Chemical structure and electrical characteristics of diamondlike carbon films

Abstract

The relationship between the chemical structure and electrical characteristics of diamondlike carbon (DLC) films has been clarified. The DLC films were formed in atmospheres with different ratios of methane to argon under the photoemission-assisted Townsend discharge. The dependence of the dielectric constant of the films on methane concentration in the synthesis was arch-like with a maximum. The breakdown strength was constant irrespective of the synthesis atmosphere and was approximately the same for both electrical polarizations. Raman spectra of the films were deconvoluted into five active bands. Raman analysis in conjunction with the sp2 cluster model elucidated the DLC structure. The sp2 cluster model comprises sp2 clusters floating in a dielectric matrix sea. The sp2 clusters were rather aliphatic for films formed in low methane concentration. The clusters grew to become aromatic with increasing methane concentration.
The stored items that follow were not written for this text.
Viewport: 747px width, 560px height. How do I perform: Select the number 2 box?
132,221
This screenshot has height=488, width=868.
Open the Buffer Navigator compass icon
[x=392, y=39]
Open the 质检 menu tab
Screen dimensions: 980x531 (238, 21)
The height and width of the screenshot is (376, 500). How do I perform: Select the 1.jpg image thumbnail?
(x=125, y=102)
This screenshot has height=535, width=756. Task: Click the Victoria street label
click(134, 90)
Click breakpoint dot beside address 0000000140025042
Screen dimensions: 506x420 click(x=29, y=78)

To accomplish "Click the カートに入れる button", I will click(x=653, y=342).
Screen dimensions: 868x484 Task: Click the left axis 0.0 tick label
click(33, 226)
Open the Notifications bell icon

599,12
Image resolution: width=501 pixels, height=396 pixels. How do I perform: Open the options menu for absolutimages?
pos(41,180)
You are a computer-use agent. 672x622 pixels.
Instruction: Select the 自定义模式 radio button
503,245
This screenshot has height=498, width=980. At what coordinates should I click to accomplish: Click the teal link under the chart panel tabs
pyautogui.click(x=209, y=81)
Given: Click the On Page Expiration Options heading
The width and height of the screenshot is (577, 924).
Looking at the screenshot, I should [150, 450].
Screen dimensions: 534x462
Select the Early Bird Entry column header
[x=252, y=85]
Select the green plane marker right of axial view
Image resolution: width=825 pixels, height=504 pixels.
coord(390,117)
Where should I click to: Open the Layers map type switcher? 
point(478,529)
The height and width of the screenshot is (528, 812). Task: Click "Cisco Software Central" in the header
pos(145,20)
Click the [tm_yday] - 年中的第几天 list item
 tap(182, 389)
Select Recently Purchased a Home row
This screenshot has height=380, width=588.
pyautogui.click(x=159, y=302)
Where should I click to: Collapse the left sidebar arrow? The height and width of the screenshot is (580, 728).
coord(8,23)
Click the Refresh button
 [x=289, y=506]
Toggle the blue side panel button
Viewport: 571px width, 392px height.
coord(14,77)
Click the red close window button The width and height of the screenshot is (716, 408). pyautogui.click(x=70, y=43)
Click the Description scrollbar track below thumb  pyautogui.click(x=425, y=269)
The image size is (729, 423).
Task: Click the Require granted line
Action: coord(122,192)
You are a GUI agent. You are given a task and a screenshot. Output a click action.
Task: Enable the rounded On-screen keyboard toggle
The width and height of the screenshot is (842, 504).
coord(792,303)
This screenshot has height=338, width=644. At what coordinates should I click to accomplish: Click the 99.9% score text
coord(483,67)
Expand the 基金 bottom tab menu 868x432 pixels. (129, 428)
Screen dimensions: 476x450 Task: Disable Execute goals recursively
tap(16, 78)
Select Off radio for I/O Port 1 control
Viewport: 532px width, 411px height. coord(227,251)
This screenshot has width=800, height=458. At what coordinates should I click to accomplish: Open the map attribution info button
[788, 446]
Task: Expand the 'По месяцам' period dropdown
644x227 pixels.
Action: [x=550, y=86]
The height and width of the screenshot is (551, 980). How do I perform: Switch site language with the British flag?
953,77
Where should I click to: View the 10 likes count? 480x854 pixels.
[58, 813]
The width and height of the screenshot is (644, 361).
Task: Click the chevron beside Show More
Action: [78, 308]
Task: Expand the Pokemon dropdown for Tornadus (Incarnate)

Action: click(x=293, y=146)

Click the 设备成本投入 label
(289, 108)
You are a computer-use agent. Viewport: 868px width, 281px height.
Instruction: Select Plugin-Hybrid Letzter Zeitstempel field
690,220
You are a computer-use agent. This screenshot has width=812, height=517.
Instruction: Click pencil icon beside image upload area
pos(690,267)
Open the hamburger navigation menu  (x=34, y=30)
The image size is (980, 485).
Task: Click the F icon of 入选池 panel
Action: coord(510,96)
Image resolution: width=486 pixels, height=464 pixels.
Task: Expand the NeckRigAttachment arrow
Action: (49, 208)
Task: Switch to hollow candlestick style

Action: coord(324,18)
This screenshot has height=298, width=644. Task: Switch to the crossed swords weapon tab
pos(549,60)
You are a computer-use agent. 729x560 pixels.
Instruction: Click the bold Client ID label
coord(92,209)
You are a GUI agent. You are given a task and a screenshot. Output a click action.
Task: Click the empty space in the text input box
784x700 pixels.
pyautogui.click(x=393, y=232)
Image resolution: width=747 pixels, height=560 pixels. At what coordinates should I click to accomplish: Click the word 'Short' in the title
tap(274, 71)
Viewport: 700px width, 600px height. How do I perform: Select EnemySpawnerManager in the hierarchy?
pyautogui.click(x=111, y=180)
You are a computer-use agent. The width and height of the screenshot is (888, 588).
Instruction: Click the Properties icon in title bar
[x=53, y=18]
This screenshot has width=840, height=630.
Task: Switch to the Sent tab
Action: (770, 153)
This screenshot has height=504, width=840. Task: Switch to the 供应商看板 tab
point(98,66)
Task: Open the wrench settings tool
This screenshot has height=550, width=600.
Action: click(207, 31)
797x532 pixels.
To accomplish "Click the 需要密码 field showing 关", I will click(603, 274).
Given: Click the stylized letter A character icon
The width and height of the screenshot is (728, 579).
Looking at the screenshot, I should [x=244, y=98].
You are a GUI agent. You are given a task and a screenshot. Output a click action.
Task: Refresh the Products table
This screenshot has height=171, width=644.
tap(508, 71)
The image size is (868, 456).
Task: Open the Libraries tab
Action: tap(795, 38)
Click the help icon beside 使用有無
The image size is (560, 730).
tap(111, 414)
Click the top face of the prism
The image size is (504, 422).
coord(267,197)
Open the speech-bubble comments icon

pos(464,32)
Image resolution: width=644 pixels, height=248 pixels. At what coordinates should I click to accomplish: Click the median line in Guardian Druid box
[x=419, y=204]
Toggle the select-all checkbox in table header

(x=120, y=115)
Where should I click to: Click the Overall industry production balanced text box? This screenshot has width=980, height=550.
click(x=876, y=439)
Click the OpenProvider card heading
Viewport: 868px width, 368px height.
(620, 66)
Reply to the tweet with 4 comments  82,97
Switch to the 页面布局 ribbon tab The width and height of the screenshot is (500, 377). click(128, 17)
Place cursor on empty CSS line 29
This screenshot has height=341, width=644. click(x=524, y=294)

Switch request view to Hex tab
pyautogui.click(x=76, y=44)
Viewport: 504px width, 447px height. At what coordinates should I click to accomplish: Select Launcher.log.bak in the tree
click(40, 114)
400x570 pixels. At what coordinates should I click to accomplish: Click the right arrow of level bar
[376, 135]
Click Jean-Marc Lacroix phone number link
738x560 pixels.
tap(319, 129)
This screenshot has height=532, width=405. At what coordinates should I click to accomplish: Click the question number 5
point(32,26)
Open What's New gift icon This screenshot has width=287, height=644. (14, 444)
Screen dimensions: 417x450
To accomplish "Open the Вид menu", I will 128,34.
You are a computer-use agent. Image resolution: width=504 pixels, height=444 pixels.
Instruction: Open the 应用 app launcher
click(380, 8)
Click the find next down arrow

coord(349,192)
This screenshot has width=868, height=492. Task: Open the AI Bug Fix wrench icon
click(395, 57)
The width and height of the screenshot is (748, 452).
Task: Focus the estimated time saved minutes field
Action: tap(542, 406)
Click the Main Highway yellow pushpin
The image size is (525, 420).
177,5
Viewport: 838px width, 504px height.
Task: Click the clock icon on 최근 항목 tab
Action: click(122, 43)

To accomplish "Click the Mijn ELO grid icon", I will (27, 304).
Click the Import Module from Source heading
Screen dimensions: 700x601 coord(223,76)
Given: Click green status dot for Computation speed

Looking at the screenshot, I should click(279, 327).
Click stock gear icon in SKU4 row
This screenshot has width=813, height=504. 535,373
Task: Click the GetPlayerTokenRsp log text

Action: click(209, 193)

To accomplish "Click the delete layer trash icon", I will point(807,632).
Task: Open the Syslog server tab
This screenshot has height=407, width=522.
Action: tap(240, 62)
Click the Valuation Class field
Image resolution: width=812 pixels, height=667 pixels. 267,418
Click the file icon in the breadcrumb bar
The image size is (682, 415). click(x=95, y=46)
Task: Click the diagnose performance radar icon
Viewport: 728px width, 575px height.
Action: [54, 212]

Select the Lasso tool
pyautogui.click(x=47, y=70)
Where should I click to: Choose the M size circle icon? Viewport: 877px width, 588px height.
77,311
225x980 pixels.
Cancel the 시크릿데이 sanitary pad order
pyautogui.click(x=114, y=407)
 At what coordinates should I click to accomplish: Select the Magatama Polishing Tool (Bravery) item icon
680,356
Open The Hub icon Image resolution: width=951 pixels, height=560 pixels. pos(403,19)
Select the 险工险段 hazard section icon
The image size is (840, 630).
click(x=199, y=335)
Defects or dangling bonds increased similarly, but they were terminated with hydrogen for films formed in high methane concentration. The hydrogen-terminated bonds occupied large amounts of space in the DLC films, causing internal strain. The dielectric constant of the whole DLC film was determined by the size of sp2 clusters, dielectric constant of the matrix sea material, and space volume induced by the hydrogen–carbon bonds. The breakdown strength was determined by the balance between the size of sp2 clusters and density of dangling bonds in the matrix sea. However, because the dependences of these factors on methane concentration were opposing, the breakdown strength was approximately constant irrespective of methane concentration.